### Required work
From the line that has "The height and width of the screenshot is (265, 490)." down to the last line of the data below, set down every line exactly, but none of the pictures.

### Provided records
______________________________
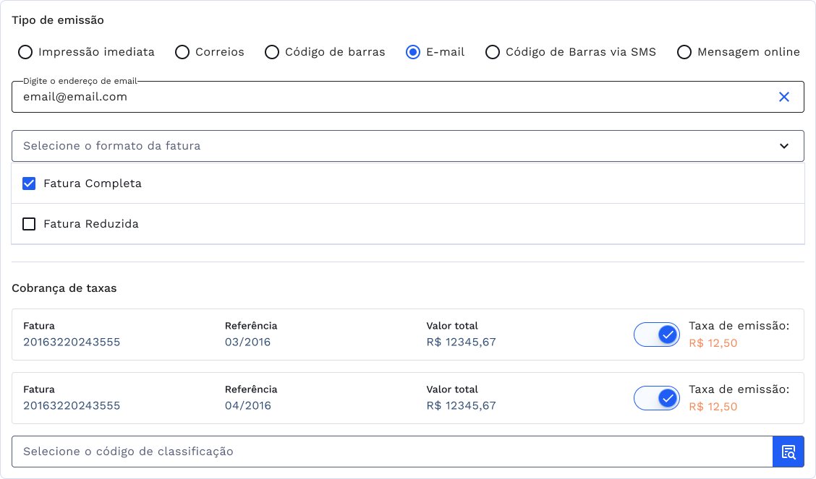Click the classification code search icon
The image size is (816, 479).
click(789, 452)
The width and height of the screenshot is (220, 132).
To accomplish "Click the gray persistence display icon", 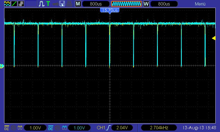I will click(x=21, y=4).
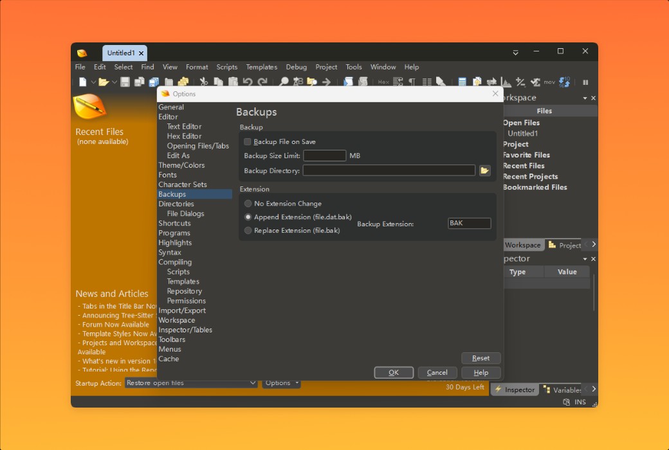Open the Scripts menu
The image size is (669, 450).
[226, 67]
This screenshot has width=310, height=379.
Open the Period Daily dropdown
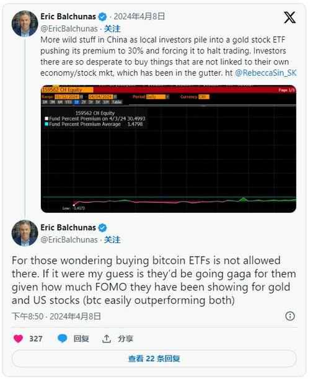click(x=157, y=97)
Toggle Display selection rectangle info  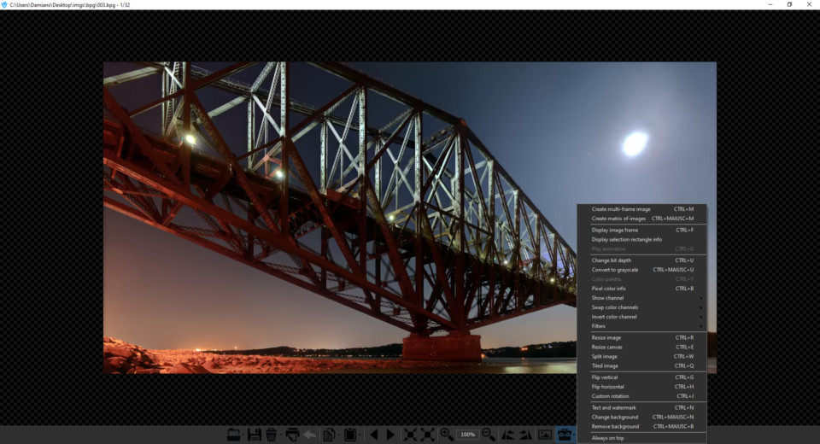click(626, 239)
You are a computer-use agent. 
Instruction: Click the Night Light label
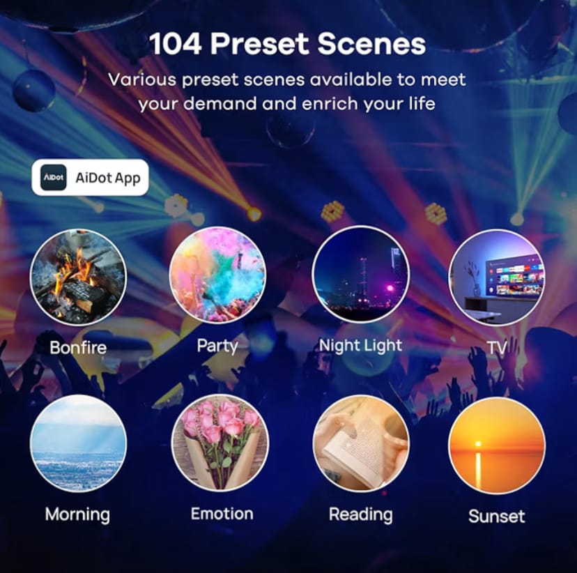[x=361, y=346]
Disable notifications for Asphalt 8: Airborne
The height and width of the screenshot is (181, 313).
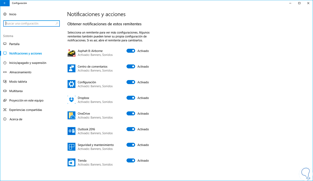coord(131,51)
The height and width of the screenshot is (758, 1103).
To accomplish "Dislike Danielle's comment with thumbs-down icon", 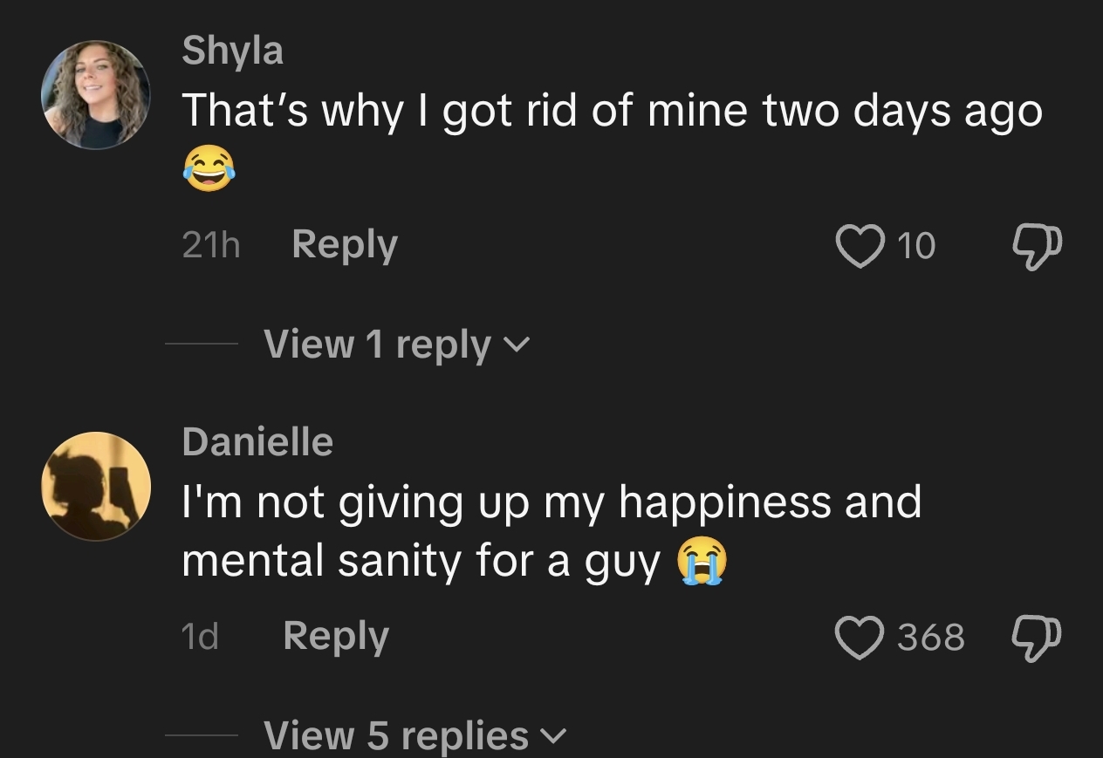I will point(1038,638).

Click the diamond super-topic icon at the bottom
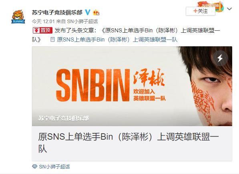tap(34, 166)
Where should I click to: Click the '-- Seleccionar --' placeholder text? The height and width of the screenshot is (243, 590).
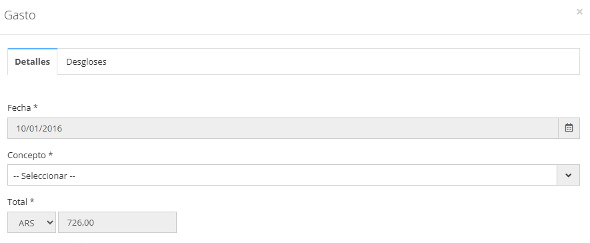click(x=45, y=176)
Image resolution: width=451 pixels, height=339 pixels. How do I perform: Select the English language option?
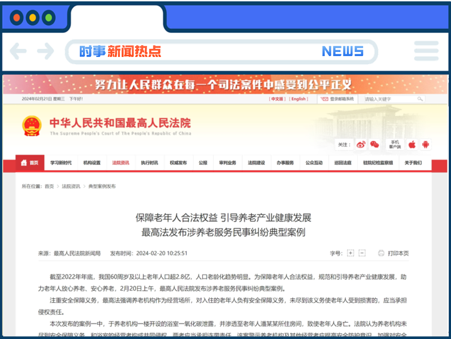point(299,98)
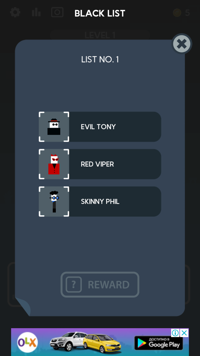Open the ad info icon
Viewport: 200px width, 356px height.
[x=175, y=333]
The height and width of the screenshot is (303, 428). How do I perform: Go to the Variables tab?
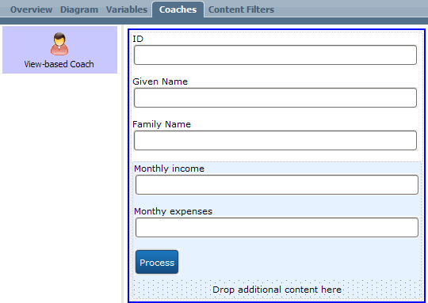coord(127,9)
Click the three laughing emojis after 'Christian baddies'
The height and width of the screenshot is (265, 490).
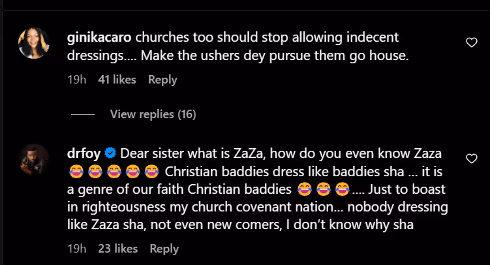323,190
______________________________
### Output of the exercise
The height and width of the screenshot is (265, 490).
323,190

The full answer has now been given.